Abstract
Orchestrating complex XML pipelines has been a major topic of XML-related software development over the years. Comprehensive techniques have been developed to:
Deliver high-quality results
Ensure that the pipelines can be maintained
Allow the pipelines to be debugged for straightforward troubleshooting
The quality demands for the workflow and the produced results can vary: For example, you may find a very maintainable pipeline producing documents with very low quality demands, e.g. the system producing the static website for your local sports club. On the other hand you might find documents with very high quality demands produced by a pipeline that is not easy to maintain and debug. And, of course, the relationship between the quality of the documents and the maintainability of the pipeline producing these documents may change over time. Implementing new quality demands for the documents might have a negative impact on the pipelines quality. And sometimes in the history of developing a pipeline expected to produce documents with high quality demands, you might even decide to start over, as new quality demands for the documents threaten to impair the quality of your pipeline.

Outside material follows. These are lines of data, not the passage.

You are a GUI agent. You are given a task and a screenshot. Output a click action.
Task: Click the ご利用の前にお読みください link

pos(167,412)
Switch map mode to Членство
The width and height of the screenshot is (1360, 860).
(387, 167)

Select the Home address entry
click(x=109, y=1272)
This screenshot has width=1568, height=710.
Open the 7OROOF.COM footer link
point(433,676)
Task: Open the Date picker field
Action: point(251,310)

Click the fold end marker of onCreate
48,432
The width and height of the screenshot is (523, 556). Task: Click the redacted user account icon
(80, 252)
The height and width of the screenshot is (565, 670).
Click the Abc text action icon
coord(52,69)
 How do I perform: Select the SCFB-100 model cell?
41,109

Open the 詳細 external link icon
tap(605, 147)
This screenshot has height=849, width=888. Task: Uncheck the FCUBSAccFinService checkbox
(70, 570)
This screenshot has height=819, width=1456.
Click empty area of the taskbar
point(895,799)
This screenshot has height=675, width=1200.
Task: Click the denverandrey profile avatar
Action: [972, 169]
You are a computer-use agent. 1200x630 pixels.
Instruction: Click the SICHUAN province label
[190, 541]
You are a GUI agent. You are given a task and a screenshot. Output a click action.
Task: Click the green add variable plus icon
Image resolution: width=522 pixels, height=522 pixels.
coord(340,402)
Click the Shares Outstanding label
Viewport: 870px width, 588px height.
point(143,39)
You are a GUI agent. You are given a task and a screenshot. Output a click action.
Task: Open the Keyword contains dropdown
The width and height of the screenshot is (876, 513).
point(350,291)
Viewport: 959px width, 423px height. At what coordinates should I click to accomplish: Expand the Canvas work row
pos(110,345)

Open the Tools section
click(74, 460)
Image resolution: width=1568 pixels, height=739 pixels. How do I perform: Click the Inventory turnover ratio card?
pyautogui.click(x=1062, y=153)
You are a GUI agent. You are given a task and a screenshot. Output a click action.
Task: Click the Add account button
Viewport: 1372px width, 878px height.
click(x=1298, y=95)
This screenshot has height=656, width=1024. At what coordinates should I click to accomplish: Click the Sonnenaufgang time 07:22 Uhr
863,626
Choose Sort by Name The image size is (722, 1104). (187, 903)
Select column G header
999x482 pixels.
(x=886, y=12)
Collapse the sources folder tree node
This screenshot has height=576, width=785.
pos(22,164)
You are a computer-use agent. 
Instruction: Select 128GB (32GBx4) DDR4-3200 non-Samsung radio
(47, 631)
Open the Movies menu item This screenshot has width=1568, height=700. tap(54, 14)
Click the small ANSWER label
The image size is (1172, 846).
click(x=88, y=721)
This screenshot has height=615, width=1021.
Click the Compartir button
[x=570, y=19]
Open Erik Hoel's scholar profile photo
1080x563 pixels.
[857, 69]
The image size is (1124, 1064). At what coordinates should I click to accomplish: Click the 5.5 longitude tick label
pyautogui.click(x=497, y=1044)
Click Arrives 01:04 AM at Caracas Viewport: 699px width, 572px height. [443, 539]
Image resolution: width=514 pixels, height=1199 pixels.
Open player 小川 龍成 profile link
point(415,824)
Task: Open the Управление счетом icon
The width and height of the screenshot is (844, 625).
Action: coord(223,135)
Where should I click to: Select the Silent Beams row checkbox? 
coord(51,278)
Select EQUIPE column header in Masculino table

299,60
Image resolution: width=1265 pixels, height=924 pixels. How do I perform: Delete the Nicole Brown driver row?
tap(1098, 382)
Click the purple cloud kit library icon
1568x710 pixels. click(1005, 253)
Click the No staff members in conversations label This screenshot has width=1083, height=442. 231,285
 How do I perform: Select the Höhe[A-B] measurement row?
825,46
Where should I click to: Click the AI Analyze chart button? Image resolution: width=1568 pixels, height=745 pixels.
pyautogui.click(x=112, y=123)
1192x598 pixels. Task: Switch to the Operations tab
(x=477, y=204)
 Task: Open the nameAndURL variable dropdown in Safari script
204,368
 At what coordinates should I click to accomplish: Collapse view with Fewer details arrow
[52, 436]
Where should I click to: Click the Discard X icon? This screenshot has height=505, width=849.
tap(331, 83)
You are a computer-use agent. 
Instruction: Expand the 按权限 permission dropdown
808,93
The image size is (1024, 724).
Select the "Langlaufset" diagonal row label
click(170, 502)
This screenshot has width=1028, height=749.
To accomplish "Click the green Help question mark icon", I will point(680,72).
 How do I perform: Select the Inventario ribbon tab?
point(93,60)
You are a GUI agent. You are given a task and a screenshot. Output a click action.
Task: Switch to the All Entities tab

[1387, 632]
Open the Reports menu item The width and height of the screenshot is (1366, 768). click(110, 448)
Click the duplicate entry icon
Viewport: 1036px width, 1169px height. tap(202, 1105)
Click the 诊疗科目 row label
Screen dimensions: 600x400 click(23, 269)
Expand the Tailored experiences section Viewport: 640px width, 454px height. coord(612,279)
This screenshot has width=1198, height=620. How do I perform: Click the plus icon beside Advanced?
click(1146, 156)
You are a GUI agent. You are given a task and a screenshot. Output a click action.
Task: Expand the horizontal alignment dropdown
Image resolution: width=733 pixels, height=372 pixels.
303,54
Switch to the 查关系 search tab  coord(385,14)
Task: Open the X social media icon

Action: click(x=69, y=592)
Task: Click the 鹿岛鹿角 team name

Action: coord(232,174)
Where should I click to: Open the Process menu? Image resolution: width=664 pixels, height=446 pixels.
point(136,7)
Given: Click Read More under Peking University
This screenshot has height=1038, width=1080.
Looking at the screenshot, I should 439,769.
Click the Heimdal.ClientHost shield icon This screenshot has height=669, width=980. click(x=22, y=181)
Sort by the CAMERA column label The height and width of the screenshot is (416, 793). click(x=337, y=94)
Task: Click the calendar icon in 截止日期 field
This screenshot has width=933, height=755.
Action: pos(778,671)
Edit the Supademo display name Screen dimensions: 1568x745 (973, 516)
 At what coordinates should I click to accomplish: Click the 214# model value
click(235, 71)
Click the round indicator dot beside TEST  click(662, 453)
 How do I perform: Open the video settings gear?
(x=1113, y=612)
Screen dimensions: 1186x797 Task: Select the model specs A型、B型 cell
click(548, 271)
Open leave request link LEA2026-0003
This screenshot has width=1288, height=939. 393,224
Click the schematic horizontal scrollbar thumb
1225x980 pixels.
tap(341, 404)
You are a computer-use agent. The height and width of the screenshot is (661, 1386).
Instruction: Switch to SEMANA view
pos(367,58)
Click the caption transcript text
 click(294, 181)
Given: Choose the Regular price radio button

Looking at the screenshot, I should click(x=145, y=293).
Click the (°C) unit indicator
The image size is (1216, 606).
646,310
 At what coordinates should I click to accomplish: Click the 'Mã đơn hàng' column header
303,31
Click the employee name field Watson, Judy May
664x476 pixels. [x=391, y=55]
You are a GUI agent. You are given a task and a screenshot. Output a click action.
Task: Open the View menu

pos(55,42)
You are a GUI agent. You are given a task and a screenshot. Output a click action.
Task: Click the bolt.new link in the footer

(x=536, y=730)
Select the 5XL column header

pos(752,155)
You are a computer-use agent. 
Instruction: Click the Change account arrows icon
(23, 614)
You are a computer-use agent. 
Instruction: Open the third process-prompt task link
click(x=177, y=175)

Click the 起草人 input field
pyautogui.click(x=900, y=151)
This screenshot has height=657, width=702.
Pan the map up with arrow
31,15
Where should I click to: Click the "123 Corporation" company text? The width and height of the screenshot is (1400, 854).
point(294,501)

In this paper, we would like to report about a shared project of our two companies. We had to add new features to a well-established workflow producing documents in the medical sector that come with very high quality demands. As the existing workflow already had some pain points, we decided to start over and to refactor it. And we even decided to change the basic orchestrating technology: Since the existing workflow was based on a combination of Windows batch files calling different programs and some very elaborate XSLT stylesheets, we decided to use XProc 3.0 to orchestrate the workflow, thus doing away with as much shell scripting as possible while keeping the XSLT stylesheets to do the actual transformations.
As XProc 3.0 is a relatively new technology for orchestrating document workflows, we think our project might be of some interest to people developing and/or maintaining pipelines for documents with high quality demands. We will first provide some background context for the produced documents and their actual usage to elaborate the specific quality demands. This will be followed by an overview of the existing workflow and a discussion on its pain points and new demands. We will then give an overview of the new XProc 3.0 pipeline developed in the project and discuss some aspects of the used technology. The paper[4] concludes with the lessons learned in our project and the key takeaways of our project in a more general context of pipelines producing documents with high quality demands.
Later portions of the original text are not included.